### Page excerpt
******************************

I have been drafting this letter since I was ten. I am twenty and tonight is the first night I will write these words outside of me. I don’t know what they will look like here. Honestly, I am scared to see them uncoiled and still damp from the sweaty palms that have enclosed them for a decade. I am so accustomed to holding fistfuls of aching, rambunctious words around you, Dad. More than anything, I wish you would ask me to open my hands, and actually listen to what you see, what I say, what you hear.

But that is not how we work, is it? I give you the words you don’t know how to ask for. We know all our scripted prompts for loving cautiously. We are used to trafficking in glass blown conversations. I will not, I cannot, do this with you anymore. I love you too much for this, so listen.

Dad, you are a white man. I know this might come as a shock because people do not tell you this too often. You are not approached on the street, in the movies, at the workplace, and ordered to explain your race so strangers can “read” you properly and treat you accordingly. You have both the privilege and the curse of living in the unmarked, white blind spot of the American racial imaginary. If you have enjoyed living there, departing only to return comfortably home to White every night, I’m afraid you have a problem.

Me. I am your problem.

I am the brown-bodied child with the boisterous curls who colored your mother’s whitewashed scrapbooks and inspired obnoxious inquiries about our relationship and your paternity whenever we were out together.

******************************

### Records shown
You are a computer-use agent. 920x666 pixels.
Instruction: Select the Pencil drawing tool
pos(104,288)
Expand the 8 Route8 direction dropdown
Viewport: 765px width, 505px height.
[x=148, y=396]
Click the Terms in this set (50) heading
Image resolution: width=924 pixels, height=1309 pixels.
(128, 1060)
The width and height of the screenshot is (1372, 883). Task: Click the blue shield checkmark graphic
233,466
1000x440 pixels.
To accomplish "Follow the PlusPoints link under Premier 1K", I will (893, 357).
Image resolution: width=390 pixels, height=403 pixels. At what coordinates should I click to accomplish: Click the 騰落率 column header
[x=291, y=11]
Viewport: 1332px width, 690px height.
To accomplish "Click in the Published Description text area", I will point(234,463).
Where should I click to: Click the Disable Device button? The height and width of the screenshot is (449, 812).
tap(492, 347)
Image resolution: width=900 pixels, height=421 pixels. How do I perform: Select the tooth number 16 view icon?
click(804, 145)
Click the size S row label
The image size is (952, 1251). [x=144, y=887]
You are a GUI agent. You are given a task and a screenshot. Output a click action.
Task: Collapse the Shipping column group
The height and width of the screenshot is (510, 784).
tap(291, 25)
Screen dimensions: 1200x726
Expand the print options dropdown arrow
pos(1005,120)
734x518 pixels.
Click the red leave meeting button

******************************

### Exercise aim
From the letter to Dad:
(a) How old was the writer when the drafting of this letter began?
(b) What race does the writer say Dad is?
(c) How does the writer describe their own curls?
Use only the letter itself, not the rows.

### Output of the exercise
(a) Ten.
(b) White.
(c) Boisterous.